The problem » Reproduce the lines of the material below verbatim, beginning with the line that contains "memory [915, 216]" and continuing through the line that contains "pyautogui.click(x=576, y=783)", with both of those lines included.

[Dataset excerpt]
--- Start ---

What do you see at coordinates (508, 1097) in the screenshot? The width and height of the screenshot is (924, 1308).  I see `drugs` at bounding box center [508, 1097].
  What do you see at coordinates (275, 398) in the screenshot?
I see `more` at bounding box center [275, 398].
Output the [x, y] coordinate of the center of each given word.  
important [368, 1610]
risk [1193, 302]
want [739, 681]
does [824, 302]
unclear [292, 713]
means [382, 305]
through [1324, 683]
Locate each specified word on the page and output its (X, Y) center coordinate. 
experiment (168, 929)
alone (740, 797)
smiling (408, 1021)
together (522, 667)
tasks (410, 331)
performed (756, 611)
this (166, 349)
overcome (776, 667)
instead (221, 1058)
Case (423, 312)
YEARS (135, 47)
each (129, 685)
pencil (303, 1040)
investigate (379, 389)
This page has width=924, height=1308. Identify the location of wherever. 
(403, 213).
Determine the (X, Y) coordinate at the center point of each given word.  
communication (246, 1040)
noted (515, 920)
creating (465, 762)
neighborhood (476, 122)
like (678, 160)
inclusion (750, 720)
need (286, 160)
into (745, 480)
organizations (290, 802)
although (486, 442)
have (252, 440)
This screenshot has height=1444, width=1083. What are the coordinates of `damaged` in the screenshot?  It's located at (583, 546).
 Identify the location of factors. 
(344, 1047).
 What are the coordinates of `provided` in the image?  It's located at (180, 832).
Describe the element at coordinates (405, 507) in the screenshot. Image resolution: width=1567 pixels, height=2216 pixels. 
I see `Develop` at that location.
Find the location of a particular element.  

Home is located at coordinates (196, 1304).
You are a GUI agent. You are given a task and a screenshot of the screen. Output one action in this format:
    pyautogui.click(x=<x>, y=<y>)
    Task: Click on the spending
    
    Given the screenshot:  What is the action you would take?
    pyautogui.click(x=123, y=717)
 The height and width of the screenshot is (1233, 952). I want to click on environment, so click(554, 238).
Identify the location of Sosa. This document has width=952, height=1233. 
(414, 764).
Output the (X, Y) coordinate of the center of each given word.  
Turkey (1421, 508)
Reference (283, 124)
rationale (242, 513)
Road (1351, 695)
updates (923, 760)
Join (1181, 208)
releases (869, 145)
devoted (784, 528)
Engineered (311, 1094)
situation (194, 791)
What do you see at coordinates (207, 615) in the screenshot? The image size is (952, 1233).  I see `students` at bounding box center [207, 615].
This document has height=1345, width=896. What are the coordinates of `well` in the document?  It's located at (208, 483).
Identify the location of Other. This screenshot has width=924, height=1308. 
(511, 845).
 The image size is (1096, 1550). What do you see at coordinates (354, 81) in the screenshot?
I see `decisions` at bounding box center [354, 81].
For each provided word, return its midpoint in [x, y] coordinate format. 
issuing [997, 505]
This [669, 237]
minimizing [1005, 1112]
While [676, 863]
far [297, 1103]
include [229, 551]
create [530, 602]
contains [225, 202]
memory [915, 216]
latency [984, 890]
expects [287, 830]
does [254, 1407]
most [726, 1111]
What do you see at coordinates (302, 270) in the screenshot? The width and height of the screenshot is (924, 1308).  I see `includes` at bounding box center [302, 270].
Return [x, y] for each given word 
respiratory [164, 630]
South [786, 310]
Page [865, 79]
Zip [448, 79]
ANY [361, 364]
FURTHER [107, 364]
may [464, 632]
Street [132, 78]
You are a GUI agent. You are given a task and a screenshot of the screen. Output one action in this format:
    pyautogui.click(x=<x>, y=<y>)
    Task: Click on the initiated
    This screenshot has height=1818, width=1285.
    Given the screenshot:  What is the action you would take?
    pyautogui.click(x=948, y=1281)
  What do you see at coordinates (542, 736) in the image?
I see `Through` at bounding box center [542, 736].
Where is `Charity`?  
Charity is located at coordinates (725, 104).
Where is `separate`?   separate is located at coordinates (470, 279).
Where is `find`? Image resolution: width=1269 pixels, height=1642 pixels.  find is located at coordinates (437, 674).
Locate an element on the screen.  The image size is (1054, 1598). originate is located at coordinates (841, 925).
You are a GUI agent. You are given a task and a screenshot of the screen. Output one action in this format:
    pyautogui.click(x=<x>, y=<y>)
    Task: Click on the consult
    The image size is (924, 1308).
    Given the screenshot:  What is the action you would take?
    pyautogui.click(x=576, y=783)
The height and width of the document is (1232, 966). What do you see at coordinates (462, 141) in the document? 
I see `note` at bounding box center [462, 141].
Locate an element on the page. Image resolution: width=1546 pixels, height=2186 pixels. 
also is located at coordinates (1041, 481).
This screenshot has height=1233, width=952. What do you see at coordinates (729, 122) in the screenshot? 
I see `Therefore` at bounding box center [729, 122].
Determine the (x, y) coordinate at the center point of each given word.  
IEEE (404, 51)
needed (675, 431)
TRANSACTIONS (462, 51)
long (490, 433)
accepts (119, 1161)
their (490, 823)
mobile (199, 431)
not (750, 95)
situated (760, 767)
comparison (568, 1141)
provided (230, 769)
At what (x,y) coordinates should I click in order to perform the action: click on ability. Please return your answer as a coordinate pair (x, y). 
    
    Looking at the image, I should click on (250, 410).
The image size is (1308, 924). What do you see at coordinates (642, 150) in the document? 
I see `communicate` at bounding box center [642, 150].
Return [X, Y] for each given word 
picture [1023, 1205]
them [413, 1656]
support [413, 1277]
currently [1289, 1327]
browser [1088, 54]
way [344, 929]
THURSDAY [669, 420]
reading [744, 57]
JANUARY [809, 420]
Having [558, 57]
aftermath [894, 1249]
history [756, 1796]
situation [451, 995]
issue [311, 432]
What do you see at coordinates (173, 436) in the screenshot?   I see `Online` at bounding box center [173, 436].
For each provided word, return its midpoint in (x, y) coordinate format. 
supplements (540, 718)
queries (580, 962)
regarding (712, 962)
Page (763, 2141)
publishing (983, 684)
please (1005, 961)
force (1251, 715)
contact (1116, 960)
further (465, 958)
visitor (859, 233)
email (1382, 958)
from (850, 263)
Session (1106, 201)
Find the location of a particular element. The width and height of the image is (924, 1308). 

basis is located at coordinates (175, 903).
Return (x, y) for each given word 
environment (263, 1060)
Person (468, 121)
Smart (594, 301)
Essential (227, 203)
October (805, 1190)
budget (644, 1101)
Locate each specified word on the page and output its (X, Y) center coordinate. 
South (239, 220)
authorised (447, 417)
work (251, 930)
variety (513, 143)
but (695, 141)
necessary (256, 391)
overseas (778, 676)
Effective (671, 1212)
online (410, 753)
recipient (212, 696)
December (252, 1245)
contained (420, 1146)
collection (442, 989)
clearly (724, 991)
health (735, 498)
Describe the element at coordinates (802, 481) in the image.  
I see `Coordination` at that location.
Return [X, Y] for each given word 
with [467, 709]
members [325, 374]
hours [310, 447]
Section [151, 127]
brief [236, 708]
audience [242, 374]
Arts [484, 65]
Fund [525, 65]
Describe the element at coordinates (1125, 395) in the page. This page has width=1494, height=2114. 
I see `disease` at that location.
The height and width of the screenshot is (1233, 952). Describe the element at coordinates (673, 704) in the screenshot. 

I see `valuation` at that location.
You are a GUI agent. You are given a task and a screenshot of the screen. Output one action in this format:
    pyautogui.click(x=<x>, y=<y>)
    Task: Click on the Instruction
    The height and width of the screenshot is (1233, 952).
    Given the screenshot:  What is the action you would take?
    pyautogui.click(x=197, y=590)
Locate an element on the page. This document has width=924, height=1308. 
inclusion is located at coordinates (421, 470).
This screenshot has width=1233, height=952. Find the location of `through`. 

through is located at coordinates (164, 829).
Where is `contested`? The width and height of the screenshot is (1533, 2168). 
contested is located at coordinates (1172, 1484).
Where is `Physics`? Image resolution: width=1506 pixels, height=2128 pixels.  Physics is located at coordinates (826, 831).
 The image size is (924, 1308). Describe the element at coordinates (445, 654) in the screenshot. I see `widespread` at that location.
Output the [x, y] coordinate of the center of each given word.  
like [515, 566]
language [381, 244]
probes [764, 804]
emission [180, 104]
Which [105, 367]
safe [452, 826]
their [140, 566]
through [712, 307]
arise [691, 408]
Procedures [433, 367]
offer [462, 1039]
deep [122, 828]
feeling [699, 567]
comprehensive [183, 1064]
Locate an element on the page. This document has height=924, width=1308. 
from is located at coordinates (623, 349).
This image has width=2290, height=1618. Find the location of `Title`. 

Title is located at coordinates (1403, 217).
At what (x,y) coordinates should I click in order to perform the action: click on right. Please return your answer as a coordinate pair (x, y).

--- End ---

Result of this exercise »
memory [915, 216]
latency [984, 890]
expects [287, 830]
does [254, 1407]
most [726, 1111]
What do you see at coordinates (302, 270) in the screenshot? The width and height of the screenshot is (924, 1308).  I see `includes` at bounding box center [302, 270].
Return [x, y] for each given word 
respiratory [164, 630]
South [786, 310]
Page [865, 79]
Zip [448, 79]
ANY [361, 364]
FURTHER [107, 364]
may [464, 632]
Street [132, 78]
You are a GUI agent. You are given a task and a screenshot of the screen. Output one action in this format:
    pyautogui.click(x=<x>, y=<y>)
    Task: Click on the initiated
    This screenshot has height=1818, width=1285.
    Given the screenshot:  What is the action you would take?
    pyautogui.click(x=948, y=1281)
  What do you see at coordinates (542, 736) in the image?
I see `Through` at bounding box center [542, 736].
Where is `Charity`?  
Charity is located at coordinates (725, 104).
Where is `separate`?   separate is located at coordinates (470, 279).
Where is `find`? Image resolution: width=1269 pixels, height=1642 pixels.  find is located at coordinates (437, 674).
Locate an element on the screen.  The image size is (1054, 1598). originate is located at coordinates (841, 925).
You are a GUI agent. You are given a task and a screenshot of the screen. Output one action in this format:
    pyautogui.click(x=<x>, y=<y>)
    Task: Click on the consult
    The image size is (924, 1308).
    Given the screenshot:  What is the action you would take?
    pyautogui.click(x=576, y=783)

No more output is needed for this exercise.